Alors, de Washington (États-Unis) où elle réside, Yolene Henry a envoyé de l’argent en Haïti : « Mais à présent mon soutien financier va au-delà de mes proches, j’aide aussi des membres de ma famille plus éloignés et des connaissances qui ont perdu leurs biens ».
C’est ainsi qu’un grand nombre de Haïtiens de la diaspora, qui compte un million de personnes dans le monde (notamment aux États-Unis, au Canada et en France), ont réagi au désastre. Les envois de fonds devraient augmenter de 20 % en 2010, dans un pays où ils représentent habituellement plus du quart, voire la moitié, du revenu national, indique Dilip Ratha, économiste de la Banque mondiale et expert des questions d'envois de fonds.
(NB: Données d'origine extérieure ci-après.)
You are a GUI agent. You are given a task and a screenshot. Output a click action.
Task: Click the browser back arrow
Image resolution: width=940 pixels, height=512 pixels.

Même si d'autres catastrophes ont déjà entraîné par le passé ce type de hausse, c'est à Haïti, pour la première fois, que le rétablissement des services d'envois de fonds a été considéré comme un élément essentiel de la réponse humanitaire au désastre, souligne Dilip Ratha.
Aussi Dilip Ratha, et d’autres au sein de la communauté internationale, s’interroge-t-il sur le rôle que continuera à jouer dans le relèvement d'Haïti la diaspora haïtienne, importante et relativement aisée.
360 millions de dollars de plus
Selon le rapport 2010-2011 de la Banque mondiale sur les envois de fonds, la hausse de 20 % des envois de fonds en 2010 représentera un supplément de 360 millions de dollars par rapport à leur niveau habituel. La diaspora a envoyé officiellement 1,4 milliard de dollars à Haïti en 2008, un montant qui pourrait atteindre 2 milliards de dollars si l’on tient compte des envois non déclarés.
Selon le rapport, l'augmentation enregistrée cette année devrait provenir en grande partie des 200 000 sans papiers qui se sont vus octroyer un « statut de protection temporaire » leur permettant de vivre et travailler légalement aux États-Unis durant 18 mois.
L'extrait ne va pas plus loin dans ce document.